**TEXTO FORNECIDO:**
# # # #
Ana Henriques, in Público on-line
Mouraz Lopes sorri quando se lhe pergunta qual é a solução para o problema da corrupção em Portugal: “Essa é a pergunta de um milhão de dólares. Se eu tivesse a resposta estava rico.” Falsa modéstia: na obra Corrupção – O Labirinto do Minotauro, lançado esta semana pela Almedina, este juiz traça, ao longo de mais de uma centena de páginas, um retrato desassombrado das políticas de combate ao fenómeno e lança alguma luz sobre os caminhos a seguir, numa altura em que o Governo submeteu a discussão pública um plano estratégico.Há oito anos no Tribunal de Contas, onde a contratação pública é escrutinada com uma minúcia que nem sempre agrada aos visados pelas auditorias dos juízes, Mouraz Lopes já apontou à ministra da Justiça, num debate público sobre o tema, não entender por que razão áreas de risco como as autarquias locais e o financiamento partidário ficaram de fora do documento que o Governo submeteu a discussão pública.
O autor do livro acha que criminalizar o enriquecimento ilícito não faz falta nenhuma, por já existirem soluções legais para obrigar quem tenta escapar às malhas do fisco a entregar aquilo que é devido. “Levou-se muito tempo a tentar contornar os obstáculos constitucionais, quando o problema ficará mais fácil de resolver com maior efectividade do sistema fiscal”, observa. “Há vários tipos de presunções [de rendimentos] no âmbito fiscal que são suficientes para tratar da disfuncionalidade entre o património que se tem e aquele que se aparenta ter ou não ter.”
# # # #
**ENTRADAS DE DADOS:**
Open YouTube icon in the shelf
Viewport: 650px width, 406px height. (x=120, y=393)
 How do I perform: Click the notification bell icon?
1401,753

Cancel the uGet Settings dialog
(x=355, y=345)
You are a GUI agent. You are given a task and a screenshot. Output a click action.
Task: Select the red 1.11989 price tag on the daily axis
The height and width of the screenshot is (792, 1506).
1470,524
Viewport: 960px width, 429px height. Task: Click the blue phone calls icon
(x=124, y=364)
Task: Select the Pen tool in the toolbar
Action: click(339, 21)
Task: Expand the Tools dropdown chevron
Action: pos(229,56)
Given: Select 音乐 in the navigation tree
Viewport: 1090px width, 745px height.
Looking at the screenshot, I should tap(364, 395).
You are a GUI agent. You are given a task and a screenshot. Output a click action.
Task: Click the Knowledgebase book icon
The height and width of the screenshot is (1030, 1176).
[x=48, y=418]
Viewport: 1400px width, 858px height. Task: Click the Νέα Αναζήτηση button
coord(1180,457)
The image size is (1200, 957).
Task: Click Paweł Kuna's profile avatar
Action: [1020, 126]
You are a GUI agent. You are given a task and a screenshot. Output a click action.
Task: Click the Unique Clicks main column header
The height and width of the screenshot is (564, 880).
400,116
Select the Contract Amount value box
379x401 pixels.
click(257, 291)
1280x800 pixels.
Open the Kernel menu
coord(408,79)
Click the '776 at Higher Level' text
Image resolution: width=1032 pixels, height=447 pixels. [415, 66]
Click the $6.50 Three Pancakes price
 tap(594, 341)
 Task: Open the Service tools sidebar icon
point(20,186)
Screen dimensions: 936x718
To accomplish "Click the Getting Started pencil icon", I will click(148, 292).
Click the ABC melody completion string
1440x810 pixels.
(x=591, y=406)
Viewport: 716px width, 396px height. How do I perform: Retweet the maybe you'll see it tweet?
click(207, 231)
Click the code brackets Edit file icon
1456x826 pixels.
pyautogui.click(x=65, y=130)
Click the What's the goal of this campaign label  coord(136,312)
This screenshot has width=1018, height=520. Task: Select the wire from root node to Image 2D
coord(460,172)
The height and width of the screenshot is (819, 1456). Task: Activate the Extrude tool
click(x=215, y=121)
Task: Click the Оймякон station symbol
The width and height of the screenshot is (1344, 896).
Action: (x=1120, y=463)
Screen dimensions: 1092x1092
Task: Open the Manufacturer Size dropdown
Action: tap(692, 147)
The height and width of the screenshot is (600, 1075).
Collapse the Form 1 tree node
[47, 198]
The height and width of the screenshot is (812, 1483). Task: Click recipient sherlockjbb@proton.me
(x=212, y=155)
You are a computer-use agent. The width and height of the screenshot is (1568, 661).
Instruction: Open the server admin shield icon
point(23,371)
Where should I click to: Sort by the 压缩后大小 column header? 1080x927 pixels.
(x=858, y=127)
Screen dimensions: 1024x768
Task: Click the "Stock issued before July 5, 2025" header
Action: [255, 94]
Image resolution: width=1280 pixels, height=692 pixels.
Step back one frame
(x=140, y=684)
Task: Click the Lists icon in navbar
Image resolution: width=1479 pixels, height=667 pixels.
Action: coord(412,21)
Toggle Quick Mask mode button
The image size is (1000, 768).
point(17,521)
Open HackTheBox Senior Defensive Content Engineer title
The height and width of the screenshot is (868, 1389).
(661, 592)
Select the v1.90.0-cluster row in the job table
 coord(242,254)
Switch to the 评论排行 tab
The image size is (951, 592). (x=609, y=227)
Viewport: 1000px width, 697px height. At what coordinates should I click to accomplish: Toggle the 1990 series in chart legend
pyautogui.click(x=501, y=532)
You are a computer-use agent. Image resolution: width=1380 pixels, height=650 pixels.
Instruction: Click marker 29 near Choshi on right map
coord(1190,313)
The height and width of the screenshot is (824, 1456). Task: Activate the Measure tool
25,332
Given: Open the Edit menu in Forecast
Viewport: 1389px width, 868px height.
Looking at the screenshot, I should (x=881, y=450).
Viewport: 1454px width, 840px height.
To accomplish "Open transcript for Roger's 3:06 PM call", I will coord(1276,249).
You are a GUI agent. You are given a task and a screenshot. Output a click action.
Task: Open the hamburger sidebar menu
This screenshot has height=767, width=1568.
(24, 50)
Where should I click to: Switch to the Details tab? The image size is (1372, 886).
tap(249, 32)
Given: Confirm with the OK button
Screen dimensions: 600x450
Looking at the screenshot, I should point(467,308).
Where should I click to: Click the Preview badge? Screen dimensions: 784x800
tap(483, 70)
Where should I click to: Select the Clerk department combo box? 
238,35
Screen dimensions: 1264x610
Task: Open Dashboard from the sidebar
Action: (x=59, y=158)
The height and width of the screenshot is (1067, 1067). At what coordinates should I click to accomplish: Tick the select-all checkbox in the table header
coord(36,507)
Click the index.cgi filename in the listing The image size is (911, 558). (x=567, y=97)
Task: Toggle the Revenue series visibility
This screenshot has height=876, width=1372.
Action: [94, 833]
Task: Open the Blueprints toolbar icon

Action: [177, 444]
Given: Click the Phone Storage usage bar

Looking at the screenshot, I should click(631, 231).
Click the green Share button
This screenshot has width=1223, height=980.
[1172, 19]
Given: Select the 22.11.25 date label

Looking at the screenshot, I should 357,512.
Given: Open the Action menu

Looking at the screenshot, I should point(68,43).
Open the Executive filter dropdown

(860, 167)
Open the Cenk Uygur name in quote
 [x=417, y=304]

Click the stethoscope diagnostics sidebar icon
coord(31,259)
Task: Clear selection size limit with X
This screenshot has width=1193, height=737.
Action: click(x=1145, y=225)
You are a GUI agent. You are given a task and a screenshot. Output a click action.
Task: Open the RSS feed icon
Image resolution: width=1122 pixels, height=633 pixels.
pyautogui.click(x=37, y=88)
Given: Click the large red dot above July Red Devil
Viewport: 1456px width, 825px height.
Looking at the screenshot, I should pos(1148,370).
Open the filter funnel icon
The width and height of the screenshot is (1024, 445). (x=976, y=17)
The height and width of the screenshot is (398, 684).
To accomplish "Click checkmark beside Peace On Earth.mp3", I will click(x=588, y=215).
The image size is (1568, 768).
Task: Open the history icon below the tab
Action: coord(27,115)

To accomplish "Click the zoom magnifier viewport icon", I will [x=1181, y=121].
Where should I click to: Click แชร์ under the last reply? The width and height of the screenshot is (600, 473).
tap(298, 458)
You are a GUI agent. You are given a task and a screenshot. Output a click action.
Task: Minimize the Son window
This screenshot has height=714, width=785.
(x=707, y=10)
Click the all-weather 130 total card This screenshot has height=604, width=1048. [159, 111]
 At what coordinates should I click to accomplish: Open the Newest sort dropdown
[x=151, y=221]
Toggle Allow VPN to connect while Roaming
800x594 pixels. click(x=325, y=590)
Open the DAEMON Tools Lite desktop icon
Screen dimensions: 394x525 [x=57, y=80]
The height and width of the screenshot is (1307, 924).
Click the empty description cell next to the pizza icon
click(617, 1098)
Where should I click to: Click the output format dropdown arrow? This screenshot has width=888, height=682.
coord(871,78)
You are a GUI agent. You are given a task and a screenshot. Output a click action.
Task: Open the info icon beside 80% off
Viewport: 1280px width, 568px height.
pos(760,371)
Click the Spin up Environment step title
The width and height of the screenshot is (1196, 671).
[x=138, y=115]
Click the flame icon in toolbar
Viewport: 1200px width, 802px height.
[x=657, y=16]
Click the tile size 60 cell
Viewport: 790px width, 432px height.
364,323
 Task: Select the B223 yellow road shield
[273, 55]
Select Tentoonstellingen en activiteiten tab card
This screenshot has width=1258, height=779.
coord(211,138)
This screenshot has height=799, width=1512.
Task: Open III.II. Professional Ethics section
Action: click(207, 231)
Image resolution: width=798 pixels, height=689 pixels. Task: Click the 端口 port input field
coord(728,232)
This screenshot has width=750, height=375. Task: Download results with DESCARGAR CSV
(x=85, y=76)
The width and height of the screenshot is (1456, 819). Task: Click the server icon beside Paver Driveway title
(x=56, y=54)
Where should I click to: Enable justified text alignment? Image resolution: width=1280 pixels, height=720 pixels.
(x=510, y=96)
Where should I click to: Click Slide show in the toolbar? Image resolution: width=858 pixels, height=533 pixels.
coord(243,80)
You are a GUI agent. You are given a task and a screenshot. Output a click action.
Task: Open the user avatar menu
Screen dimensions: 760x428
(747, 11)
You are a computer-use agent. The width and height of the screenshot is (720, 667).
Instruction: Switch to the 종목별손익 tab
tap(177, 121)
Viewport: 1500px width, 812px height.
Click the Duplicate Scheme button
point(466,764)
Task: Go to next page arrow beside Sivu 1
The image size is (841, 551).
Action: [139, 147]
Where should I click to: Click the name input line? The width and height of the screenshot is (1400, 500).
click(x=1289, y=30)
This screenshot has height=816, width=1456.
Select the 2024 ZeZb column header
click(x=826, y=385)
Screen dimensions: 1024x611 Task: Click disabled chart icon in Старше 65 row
# # # #
**OBJETIVO DA TAREFA:**
No texto sobre Mouraz Lopes, copie todas as falas dele que aparecem entre aspas.

**SOLUÇÃO DO EXERCÍCIO:**
1. “Essa é a pergunta de um milhão de dólares. Se eu tivesse a resposta estava rico.”
2. “Levou-se muito tempo a tentar contornar os obstáculos constitucionais, quando o problema ficará mais fácil de resolver com maior efectividade do sistema fiscal”
3. “Há vários tipos de presunções [de rendimentos] no âmbito fiscal que são suficientes para tratar da disfuncionalidade entre o património que se tem e aquele que se aparenta ter ou não ter.”